Asymmetric Bilayer Muscles: Cooperative Actuation, Dynamic Hysteresis, and Creeping in NaPF(6) Aqueous Solutions

Three bilayer muscles [polypyrrole–paraphenolsulfonic acid/polypyrrole–dodecylbenzensulfonic acid (PPy–HpPS/PPy–DBS) asymmetric bilayer, PPy–HpPS/tape, and PPy–DBS/tape] were characterized during potential cycling in NaPF(6) aqueous solutions. In parallel, the angular displacement of the muscle was video‐recorded. The dynamo‐voltammetric (angle–potential) and coulo‐dynamic (charge–potential) results give the reaction‐driven ionic exchanges in each PPy film.

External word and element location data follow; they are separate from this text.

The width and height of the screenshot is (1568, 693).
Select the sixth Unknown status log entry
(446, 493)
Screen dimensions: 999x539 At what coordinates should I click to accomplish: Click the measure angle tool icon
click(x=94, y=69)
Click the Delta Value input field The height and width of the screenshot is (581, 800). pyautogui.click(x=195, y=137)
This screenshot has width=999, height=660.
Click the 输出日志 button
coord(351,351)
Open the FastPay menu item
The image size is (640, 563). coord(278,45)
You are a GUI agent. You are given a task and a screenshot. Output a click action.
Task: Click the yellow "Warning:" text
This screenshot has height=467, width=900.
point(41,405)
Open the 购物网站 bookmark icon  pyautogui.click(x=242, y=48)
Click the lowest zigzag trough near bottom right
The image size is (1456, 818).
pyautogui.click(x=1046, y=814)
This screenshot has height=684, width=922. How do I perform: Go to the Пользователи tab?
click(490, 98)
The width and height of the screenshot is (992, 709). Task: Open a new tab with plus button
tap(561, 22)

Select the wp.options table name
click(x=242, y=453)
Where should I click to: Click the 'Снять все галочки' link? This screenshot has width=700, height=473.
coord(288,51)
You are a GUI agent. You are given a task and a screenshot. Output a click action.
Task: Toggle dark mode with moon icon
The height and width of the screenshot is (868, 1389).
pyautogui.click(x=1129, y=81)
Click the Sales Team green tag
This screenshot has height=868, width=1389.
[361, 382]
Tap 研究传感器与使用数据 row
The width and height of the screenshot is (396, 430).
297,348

Electrochemical reactions drive the exchange of anions from the PPy–HpPS layer and cations from the PPy–DBS layer. This means that both layers from the asymmetric bilayer follow complementary volume changes (swelling/shrinking or shrinking/swelling), owing to complementary ionic exchanges (entrance/expulsion) driven by the bilayer oxidation or reduction. The result is a cooperative actuation; the bending amplitude described by the asymmetric bilayer muscle is one order of magnitude larger than those attained from each of the conducting polymer/tape muscles. The cooperative actuation almost eliminates creeping effects. A large dynamical hysteresis persists, which can be attributed to an irreversible reaction of the organic acid components at high overpotentials.